**CONSIGNE:**
Poursuivez l'extrait sur le droit de communication entre l'avocat et le suspect avant le premier interrogatoire devant le juge d'instruction, en reprenant après sa dernière phrase.

**EXTRAIT SOURCE:**
——

La limitation du droit de communication entre l’avocat et le suspect avant le
premier interrogatoire devant le juge d’instruction. De
manière plus inédite, mais sans véritable surprise, la Cour européenne des
droits de l’Homme a estimé que l’absence d’accès de l’avocat au suspect avant
le premier interrogatoire devant le juge d’instruction violait les droits de la
défense : « la consultation
entre l’avocat et son client en amont dudit interrogatoire doit être consacrée
d’une manière non équivoque par le législateur » [A. T. c. Luxembourg : préc. ; § 87 – v. plus implicitement pour le dégagement du
principe du droit d’accès de l’avocat au suspect avant les interrogatoires
devant le juge menant l’instruction, CEDH,
sect. IV, 2 mars 2010, Adamkiewicz c.
Pologne, req. n° 54729/00 : RSC, 2011, p. 687, note D. Roets ; D., 2010, p. 1324, comm. P. Bonfils]. À la différence de son
raisonnement précédent, la violation de la convention du fait de ce vice semble
déconnectée du grief. Toutefois, la Cour lie constamment dans l’arrêt ce défaut
à l’exigence d’« une assistance
effective et concrète » [ibid.]
de l’avocat au cours de l’interrogatoire devant le juge uniquement. La notion
d’« assistance effective et concrète »
n’est pas sans rappeler les formulations employées par la Cour concernant le
droit à l’assistance de l’avocat en garde à vue [Dayanan : préc. ;
§ 30 : « en ce qui concerne
l'absence d'avocat lors de la garde à vue, la Cour rappelle que le droit de
tout accusé à être effectivement (surligné par nos soins) défendu par un avocat, au besoin commis
d'office, figure parmi les éléments fondamentaux du procès équitable »].
Mais au-delà, rien n’indique que ce « droit
de communication entre le suspect et son avocat » ne s’applique aussi dès
l’arrestation et durant la phase pendant laquelle s’est déroulée l’audition de
police [le requérant ne l’invoquait pas, il est vrai]. Au regard de la
formulation de l’arrêt, la consécration d’un « laps de temps » pour permettre cette communication entre la
désignation d’office de l’avocat et l’interrogatoire mené par le juge d’instruction,
événements survenus la même matinée, aurait pu suffire à assurer le respect de
la Convention [A. T. c. Luxembourg :
préc. ; § 89]. Il faut en
conclure que l’étendue des droits de la défense telle qu’évoquée dans l’arrêt Dayanan manque encore d’être consacrée.

——

[Données extraites d'une collection]

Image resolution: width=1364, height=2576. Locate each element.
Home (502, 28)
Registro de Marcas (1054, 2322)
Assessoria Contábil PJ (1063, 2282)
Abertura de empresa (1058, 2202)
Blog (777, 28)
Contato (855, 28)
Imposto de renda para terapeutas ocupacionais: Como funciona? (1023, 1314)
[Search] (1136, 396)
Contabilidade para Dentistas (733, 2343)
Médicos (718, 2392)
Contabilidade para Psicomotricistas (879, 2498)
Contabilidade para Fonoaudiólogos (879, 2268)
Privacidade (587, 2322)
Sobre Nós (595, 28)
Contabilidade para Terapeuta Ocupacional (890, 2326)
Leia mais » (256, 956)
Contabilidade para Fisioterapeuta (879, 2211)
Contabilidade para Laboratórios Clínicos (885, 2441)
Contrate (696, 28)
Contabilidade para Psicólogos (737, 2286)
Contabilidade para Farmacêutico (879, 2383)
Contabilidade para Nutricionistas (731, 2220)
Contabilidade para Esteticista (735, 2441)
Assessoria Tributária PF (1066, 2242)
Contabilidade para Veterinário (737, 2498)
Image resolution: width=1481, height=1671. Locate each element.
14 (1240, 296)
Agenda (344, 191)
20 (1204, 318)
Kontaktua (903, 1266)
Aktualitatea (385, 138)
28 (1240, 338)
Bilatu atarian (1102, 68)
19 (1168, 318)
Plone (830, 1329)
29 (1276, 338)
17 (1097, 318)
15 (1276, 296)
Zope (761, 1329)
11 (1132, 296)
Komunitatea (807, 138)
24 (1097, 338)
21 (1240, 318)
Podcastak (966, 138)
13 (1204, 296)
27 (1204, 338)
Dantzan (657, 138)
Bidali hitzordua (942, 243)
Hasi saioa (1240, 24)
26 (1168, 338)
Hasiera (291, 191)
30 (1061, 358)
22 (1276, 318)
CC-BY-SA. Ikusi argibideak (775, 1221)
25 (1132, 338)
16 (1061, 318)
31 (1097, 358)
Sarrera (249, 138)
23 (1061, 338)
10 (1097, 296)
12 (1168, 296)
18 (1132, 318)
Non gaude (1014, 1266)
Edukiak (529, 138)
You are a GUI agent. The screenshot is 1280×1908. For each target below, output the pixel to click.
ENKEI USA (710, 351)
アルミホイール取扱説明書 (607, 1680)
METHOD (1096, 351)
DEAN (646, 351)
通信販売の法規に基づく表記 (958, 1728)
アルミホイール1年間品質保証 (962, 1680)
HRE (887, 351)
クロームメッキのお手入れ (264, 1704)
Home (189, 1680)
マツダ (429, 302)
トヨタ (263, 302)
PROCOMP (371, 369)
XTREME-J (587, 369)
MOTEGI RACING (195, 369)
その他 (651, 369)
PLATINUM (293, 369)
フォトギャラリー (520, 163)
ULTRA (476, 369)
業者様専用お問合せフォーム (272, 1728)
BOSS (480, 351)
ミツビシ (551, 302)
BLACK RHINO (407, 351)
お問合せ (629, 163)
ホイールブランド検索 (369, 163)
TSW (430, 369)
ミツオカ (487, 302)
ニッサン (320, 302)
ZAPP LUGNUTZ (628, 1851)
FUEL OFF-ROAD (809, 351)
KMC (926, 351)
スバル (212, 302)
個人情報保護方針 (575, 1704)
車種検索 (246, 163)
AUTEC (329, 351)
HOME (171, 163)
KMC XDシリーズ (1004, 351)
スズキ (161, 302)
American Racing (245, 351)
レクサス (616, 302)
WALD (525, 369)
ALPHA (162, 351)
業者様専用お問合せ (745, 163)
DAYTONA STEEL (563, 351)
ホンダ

——

**RÉPONSE:**
En l’état de la jurisprudence actuelle, le droit de communication entre
l’avocat et le suspect avant même son premier interrogatoire policier ne semble
consacré qu’en cas d’absence de notification par les autorités du droit de se
taire au suspect [Adamkiewicz : préc. ; § 88 – Navone : préc. : § 77 – CEDH,
sect. V, 14 oct. 2010, Brusco
c. France, req. n° 1466/07 ; Dr. pén., 2010, ét. n° 29, comm. C. Mauro ; D., 2010, p. 2950, obs. J.-F. Renucci ; ibid., p. 2696, entretien Y. Mayaud
; ibid., p. 2783, chron. J. Pradel ; ibid., p. 2850, point de vue D. Guérin
; RSC, 2011, p. 211, obs. D. Roets ; JCP, 2010, n° 1064, obs. F.
Sudre ; Gaz. Pal.,
19 oct. 2010, p. 18, note M. Bougain ;
Procédures, 2010, comm. n° 419,
note A.‑S. Chavent‑Leclère ;
§ 45].
5.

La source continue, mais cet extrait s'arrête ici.